# Had to bug out.



## Wellrounded (Sep 25, 2011)

Nothing like one of your biggest fears becoming reality to teach you a few lessons! Firstly myself and my family are all safe and our farm is fine. 

Yesterday a bushfire swept across the forest the north of us, missed our back fence line by 100 yards or so. I was home alone at the time (first time for over a year!) and it took me over an hour to contact the rest of my family (problems with mobile phone reception). I wasn't in immediate danger at this point as the fire was moving from west to east and there would have to be a significant wind change to put me in the direct path of the fire. 
We decided to bug out as a wind change would bring the fire through the forest toward our house. This was at approx. 3:30pm. At 5:50pm we recieved a text warning from the fire service, letting us know there was a fire and we could be in danger, 2 hours and 20 minutes after we had evacuated. No real suprises there, we would never rely on a gov warning system, I keep an eye on the internet on high fire danger days (locals will post on facebook if their hubby/boyfriend or father is out fighting a fire) as that is the earliest warning I'll get. I could see the fire from my back garden 3 hours before I got any official warning! 

We definately need to refine our bug out. 
I need to have a better way to get notice out to others if I have no mobile service (I ended up contacting my youngest daughter via the internet who called my DH). 
Although the gov were useless we had a farmer from 15 miles away come out and check on us (he said he knew no one would let us know what was going on!) and offer help.
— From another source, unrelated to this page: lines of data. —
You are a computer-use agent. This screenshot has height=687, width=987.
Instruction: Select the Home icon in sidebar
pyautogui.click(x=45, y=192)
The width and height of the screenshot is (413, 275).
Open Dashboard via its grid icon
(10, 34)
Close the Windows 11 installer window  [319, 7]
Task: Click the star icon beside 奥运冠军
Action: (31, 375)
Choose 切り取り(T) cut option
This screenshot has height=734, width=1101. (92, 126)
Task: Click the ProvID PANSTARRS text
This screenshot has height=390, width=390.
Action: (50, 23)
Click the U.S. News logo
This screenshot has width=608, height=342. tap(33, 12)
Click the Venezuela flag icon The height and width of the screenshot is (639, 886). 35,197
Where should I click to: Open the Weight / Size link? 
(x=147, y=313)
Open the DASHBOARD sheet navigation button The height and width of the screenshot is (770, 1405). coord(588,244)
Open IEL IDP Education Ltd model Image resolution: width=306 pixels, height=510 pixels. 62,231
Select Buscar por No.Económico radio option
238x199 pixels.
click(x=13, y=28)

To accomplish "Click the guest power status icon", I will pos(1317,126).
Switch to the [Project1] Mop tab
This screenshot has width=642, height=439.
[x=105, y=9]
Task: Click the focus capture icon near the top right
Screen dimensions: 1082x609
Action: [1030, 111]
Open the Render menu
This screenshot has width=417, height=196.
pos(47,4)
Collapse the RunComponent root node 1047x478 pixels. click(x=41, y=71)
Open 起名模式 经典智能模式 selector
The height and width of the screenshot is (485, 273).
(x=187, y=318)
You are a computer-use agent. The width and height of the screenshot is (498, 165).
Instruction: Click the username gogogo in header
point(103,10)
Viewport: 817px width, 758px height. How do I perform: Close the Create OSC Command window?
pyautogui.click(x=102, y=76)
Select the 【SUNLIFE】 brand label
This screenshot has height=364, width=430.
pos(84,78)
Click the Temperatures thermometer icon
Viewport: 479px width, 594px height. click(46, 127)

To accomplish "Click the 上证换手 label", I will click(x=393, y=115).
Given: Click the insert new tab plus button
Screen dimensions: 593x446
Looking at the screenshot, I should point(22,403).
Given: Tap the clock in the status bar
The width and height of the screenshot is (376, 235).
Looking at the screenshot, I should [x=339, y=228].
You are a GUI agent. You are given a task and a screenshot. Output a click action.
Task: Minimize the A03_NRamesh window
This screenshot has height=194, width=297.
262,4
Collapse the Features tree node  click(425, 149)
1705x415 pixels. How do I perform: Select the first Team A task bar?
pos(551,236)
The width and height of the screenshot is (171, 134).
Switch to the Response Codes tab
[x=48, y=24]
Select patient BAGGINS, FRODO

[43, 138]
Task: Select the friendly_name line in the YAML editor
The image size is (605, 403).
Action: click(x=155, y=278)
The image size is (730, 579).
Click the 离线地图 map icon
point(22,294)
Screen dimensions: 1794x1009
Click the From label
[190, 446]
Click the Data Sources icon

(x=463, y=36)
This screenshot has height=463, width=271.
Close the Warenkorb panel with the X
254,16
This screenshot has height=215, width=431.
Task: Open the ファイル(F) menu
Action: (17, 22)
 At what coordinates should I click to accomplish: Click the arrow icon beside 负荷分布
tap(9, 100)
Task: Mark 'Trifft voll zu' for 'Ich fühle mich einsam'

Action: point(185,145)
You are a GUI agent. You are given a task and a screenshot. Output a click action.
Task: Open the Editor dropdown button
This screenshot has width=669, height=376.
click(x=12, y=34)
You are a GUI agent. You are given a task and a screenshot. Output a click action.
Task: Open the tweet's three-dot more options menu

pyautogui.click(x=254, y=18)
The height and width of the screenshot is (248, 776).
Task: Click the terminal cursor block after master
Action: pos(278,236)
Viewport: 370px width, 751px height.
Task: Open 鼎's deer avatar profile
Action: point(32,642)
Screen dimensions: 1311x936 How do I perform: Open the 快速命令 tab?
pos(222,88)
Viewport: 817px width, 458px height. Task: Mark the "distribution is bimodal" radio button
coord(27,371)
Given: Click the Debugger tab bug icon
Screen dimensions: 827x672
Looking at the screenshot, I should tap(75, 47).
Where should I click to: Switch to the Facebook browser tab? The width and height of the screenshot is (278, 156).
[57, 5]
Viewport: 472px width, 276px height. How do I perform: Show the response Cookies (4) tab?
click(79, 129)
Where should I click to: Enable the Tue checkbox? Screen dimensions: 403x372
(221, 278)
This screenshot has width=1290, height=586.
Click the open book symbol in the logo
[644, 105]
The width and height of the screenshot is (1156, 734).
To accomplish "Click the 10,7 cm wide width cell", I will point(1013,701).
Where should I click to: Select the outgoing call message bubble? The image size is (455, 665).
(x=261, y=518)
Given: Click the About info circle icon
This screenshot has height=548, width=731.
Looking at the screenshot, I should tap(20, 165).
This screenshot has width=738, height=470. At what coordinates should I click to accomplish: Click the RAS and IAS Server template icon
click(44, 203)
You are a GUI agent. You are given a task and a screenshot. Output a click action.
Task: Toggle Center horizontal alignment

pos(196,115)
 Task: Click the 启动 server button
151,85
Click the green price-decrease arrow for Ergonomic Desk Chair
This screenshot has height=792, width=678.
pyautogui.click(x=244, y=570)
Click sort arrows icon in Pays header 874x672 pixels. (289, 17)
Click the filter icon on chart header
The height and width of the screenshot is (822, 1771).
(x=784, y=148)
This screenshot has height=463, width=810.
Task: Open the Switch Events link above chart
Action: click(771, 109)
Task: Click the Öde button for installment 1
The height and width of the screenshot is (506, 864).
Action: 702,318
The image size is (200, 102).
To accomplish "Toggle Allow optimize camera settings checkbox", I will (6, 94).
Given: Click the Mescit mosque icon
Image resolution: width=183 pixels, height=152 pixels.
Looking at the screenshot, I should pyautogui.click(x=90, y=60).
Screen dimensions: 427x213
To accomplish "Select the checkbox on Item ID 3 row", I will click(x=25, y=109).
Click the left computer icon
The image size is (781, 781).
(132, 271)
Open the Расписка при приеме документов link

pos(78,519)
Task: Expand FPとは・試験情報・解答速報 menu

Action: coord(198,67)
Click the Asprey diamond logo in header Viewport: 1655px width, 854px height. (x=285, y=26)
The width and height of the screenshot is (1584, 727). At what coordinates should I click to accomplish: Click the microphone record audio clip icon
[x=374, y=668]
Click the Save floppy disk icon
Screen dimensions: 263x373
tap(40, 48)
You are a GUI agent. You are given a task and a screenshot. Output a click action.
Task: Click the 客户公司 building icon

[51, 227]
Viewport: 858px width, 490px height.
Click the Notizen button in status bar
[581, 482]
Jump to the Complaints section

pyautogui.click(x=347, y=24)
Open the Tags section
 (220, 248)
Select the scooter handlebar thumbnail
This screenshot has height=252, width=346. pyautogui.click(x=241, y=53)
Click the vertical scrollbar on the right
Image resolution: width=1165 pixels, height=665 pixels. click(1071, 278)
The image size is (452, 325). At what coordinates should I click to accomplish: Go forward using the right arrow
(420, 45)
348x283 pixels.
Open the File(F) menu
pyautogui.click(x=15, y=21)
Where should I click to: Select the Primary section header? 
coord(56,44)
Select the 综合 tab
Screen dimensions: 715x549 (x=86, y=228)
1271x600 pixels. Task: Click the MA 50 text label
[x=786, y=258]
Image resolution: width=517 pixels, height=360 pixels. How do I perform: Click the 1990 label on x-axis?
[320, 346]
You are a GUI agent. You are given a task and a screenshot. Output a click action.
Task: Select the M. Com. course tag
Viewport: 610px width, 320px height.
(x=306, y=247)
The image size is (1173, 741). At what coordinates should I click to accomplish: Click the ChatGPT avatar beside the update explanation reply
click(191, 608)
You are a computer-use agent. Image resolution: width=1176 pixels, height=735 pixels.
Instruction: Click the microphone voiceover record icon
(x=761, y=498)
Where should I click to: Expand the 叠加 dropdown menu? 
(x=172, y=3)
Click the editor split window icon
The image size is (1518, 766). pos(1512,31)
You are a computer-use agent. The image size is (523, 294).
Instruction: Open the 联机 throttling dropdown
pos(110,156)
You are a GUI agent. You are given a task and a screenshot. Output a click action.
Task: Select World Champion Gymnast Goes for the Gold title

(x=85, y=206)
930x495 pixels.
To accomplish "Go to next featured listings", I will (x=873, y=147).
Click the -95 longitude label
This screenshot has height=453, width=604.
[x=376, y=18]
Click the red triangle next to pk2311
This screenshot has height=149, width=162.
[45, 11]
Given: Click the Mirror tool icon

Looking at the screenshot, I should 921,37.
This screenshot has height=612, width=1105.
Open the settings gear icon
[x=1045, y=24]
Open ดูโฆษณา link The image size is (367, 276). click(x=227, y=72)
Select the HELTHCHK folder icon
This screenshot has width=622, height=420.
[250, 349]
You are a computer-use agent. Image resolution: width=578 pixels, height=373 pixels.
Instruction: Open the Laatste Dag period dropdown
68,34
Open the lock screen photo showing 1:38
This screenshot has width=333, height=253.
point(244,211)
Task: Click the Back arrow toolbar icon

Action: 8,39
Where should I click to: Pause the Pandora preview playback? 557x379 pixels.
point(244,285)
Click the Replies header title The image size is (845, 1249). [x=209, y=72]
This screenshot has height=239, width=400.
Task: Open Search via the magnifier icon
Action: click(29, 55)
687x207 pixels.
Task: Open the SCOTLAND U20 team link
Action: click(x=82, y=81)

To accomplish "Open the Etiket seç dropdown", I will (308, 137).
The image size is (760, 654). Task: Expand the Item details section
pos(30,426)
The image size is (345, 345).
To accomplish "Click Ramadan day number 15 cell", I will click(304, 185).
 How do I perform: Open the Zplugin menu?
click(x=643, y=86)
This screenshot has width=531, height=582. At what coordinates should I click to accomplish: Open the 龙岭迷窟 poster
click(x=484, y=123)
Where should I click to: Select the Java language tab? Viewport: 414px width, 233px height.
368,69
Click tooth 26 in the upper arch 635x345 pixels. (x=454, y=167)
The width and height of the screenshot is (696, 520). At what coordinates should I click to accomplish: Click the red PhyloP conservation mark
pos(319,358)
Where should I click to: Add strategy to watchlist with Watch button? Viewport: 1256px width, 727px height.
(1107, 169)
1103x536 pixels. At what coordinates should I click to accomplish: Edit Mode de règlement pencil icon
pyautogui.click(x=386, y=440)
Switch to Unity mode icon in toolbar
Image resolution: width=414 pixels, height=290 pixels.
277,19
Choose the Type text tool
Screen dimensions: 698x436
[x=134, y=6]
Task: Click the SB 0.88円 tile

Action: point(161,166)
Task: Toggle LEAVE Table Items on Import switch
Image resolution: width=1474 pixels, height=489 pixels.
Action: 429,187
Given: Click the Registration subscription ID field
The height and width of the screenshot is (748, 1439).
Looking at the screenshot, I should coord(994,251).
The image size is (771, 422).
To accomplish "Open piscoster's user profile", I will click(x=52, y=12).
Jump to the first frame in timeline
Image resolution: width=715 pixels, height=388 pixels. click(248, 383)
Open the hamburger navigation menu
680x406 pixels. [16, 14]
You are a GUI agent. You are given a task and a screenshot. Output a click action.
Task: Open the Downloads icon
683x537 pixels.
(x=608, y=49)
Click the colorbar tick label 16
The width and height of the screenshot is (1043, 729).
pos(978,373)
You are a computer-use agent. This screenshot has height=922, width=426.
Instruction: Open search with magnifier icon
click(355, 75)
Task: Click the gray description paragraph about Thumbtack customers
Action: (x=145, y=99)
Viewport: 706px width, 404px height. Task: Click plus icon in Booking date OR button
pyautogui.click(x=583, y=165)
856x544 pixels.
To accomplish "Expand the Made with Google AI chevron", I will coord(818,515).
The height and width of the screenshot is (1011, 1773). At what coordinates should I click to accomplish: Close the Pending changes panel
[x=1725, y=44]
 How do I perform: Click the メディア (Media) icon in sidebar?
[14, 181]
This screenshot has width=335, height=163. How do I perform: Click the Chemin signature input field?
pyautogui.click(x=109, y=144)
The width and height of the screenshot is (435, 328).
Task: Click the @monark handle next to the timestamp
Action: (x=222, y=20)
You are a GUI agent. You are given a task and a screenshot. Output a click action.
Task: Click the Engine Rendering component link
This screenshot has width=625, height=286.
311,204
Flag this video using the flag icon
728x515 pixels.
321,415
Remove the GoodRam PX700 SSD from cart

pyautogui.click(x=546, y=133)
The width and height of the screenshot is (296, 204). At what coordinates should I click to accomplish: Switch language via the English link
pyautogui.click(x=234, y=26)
This morning we had a call from the farmer we buy our hay from offering us hay for our stock if we'd lost pasture during the fire. I love my community!!!!
I wasn't concerned about our stuff or our house, just the family and the livestock. I was already working out what to do if we lost everything as we were leaving. I was worried about how this would impact the rest of my family especially if we lost animals. 
We are back home now, the fire is still burning and not completely under control but much further north. We don't know how much damage has been done (at least 7000 acres of pasture burnt) at this point but there have been no reports of injuries. I know some have lost livestock. We'll wait to find out what we can do to help over the next few days.


----------



## dlharris (Apr 3, 2011)

So glad you and yours are okay. How scary! Just shows we are always learning..... I hope to find a community like you live in! 

:jealous


----------



## DJgang (Apr 10, 2011)

Goodness, scary. Glad everyone is safe. You do bring up things everyone needs to think about. When we had tornadoes come through, it hit so many cell phone towers, no one's service would work. It's a horrible feeling when you can't talk to family members. 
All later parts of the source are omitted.